United States District Court, M.D. Alabama, Southern Division
RECOMMENDATION OF MAGISTRATE JUDGE
WALLACE CAPEL, JR. CHIEF UNITED STATES MAGISTRATE JUDGE
Plaintiff,
a pro se party, has filed a Complaint (Doc. 1)
alleging breach of contract by Defendant. The District Judge
has referred this matter to the undersigned United States
Magistrate Judge for consideration and disposition or
recommendation on all pretrial matters as may be appropriate.

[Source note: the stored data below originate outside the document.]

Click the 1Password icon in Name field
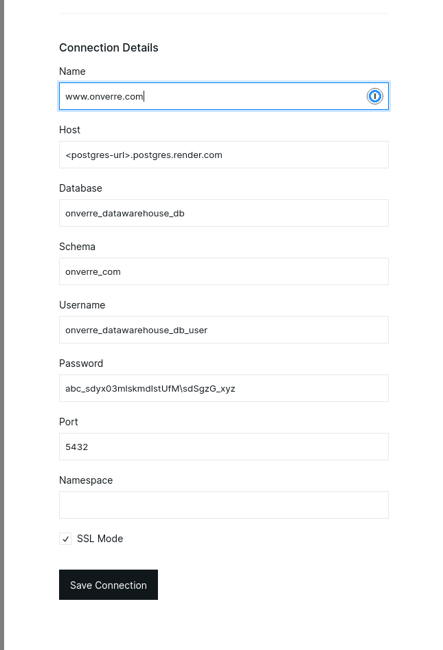 point(374,96)
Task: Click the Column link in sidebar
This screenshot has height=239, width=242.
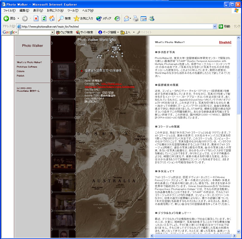Action: coord(21,71)
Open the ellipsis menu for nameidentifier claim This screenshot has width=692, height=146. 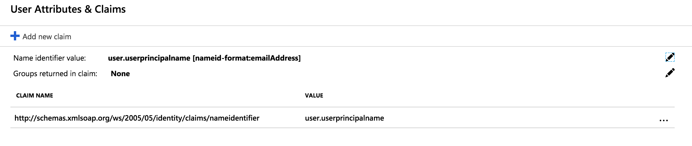pyautogui.click(x=664, y=120)
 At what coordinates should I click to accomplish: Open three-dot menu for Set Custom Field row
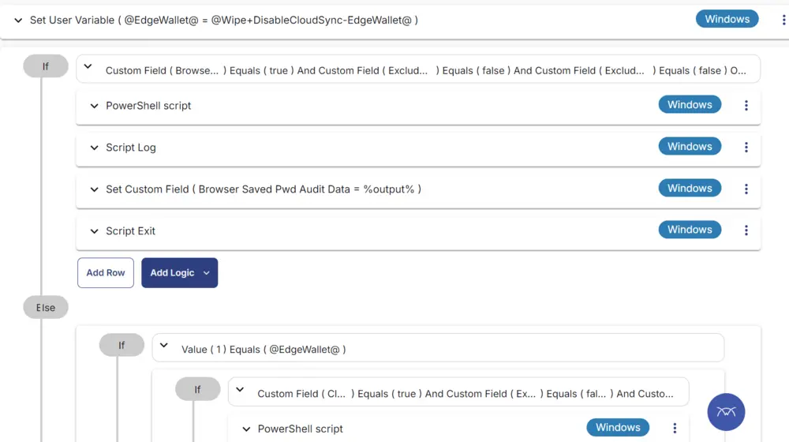[x=746, y=189]
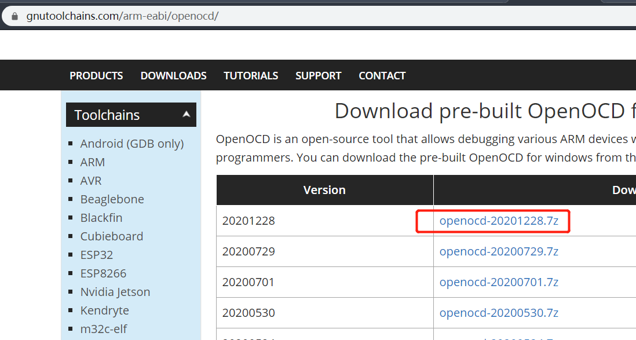Download openocd-20200530.7z
The width and height of the screenshot is (636, 340).
coord(499,313)
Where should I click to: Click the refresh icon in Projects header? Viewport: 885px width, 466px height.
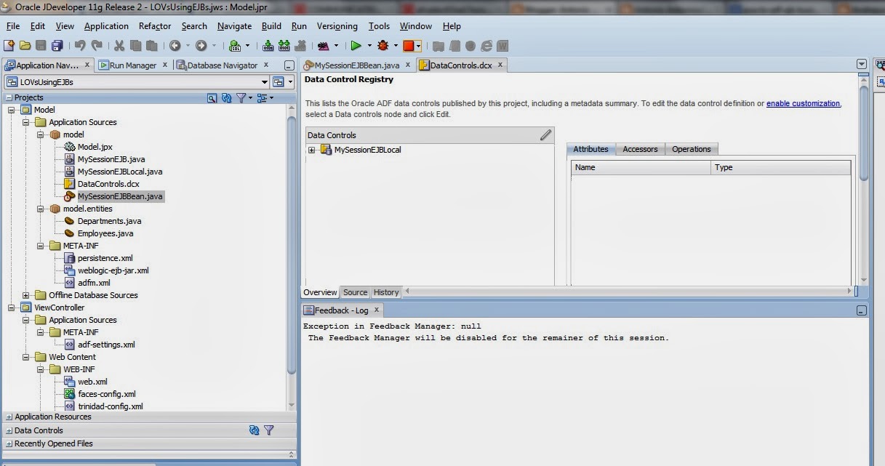226,97
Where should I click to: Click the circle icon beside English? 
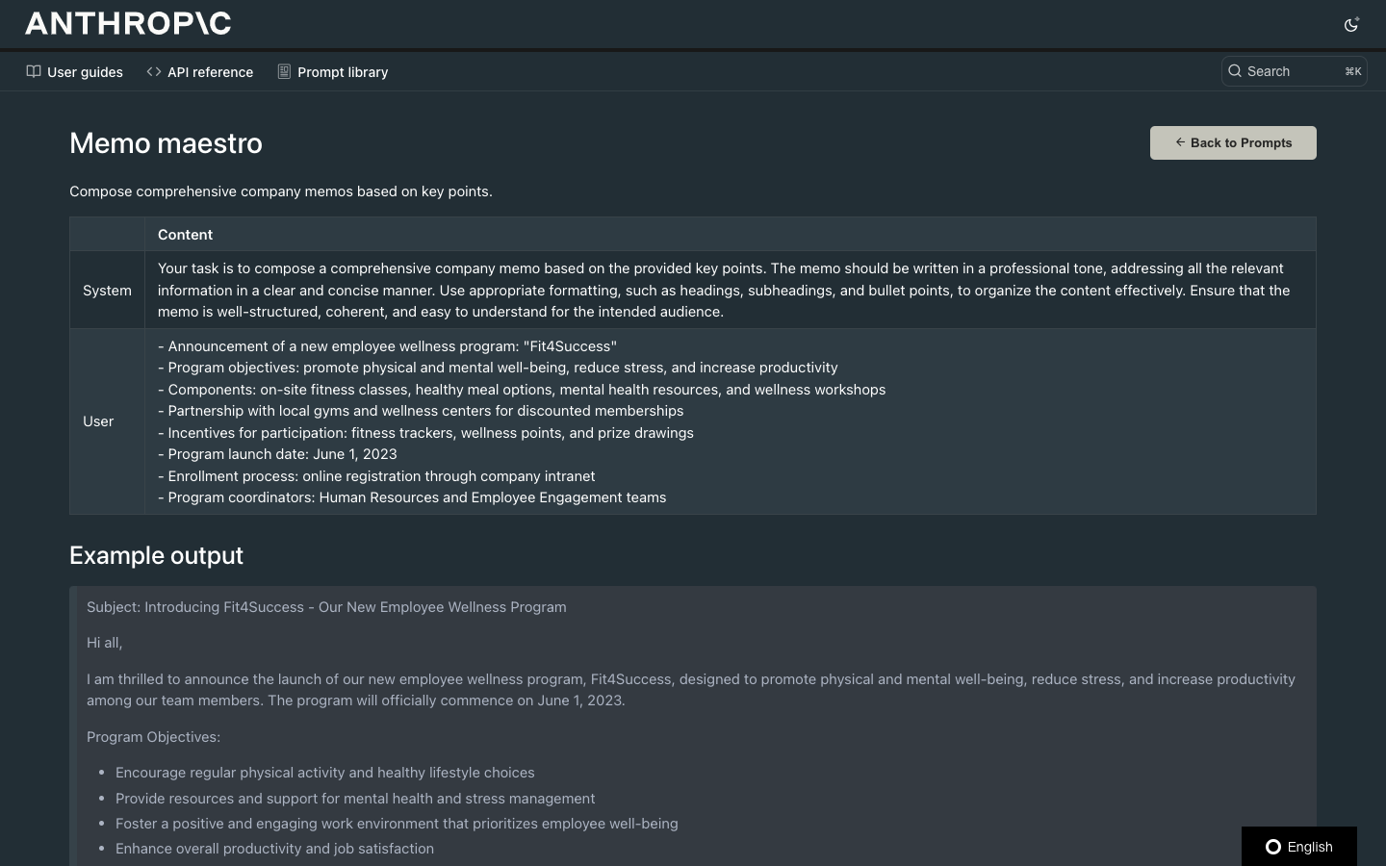[x=1273, y=847]
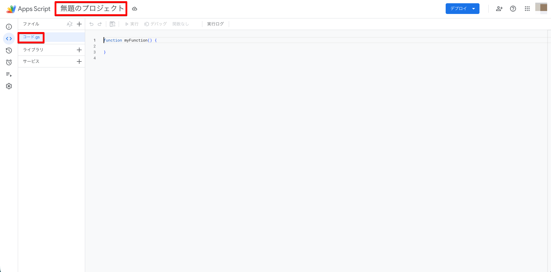551x272 pixels.
Task: Open the 関数なし function selector
Action: click(x=181, y=24)
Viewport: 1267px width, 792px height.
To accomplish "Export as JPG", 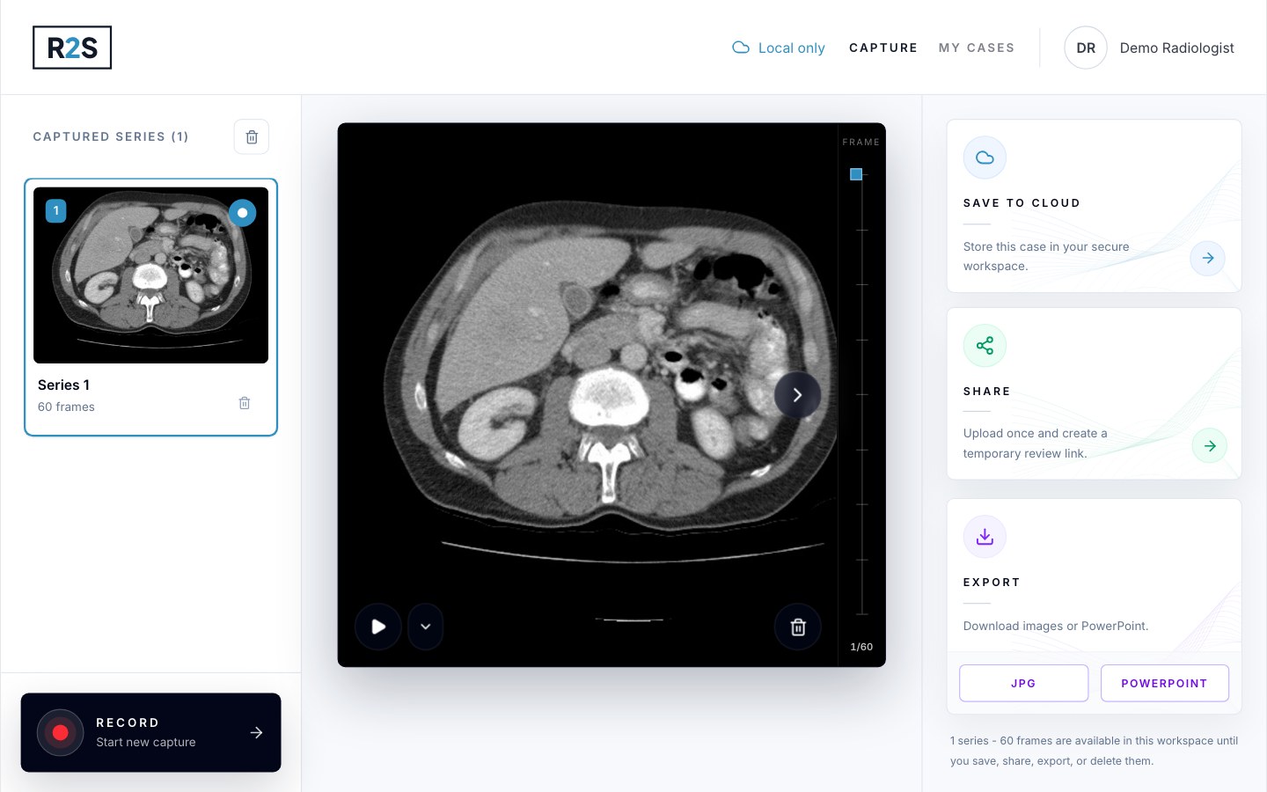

See Doc. 4. On May 9, 2019, the undersigned entered
an Order granting Plaintiff's Motion for Leave to Proceed
In Forma Pauperis and staying the case for an
obligatory review of the Complaint pursuant to 28 U.S.C.
1915(e). Doc. 9.
Although
this case is stayed, in Paragraph 22 of the Complaint,
Plaintiff “seeks a [p]reliminary [i]njunction which
orders defendant not to [r]epossess the Dodge Ram while these
matters are pending before the court.” The Court has
construed this request as a Motion for Preliminary Injunction
(see Dkt. Entry dated 02/08/19), and the undersigned
will address it herein. Upon consideration of Plaintiff's
motion and applicable case law, the undersigned RECOMMENDS
that Plaintiff's Motion for Preliminary Injunction be
DENIED, as set forth below.
I.
Plaintiff's Factual Allegations
Plaintiff
allegedly entered into a contingency agreement with Defendant
in connection with the publishing of a book to be written by
Defendant. Doc. 1 ¶¶ 7-9. Pursuant to the alleged
agreement, the parties purchased two automobiles from the Kia
dealership in Dothan, Alabama, specifically, a 2016 Dodge Ram
1500 and a 2015 BMW X1 SUV, so Plaintiff could provide
transportation services to defendant to attend social,
religious, and business functions whenever requested by
Defendant. Id. ¶¶ 12-14. Plaintiff claims
the parties agreed that the vehicles would be purchased in
Defendant's name, but Plaintiff would pay the down
payments and be responsible for tags, insurance, and monthly
car notes. Id. ¶ 13. According to Plaintiff,
several months after the purchase of the vehicles, Defendant
said she was “being contacted by someone at the finance
companies (who held the notes to said vehicles) saying the
monthly car-notes were delinquent” and that Defendant
then “breached the [parties'] contract by having
the BMW voluntarily repossessed to Kia Motors Finance.”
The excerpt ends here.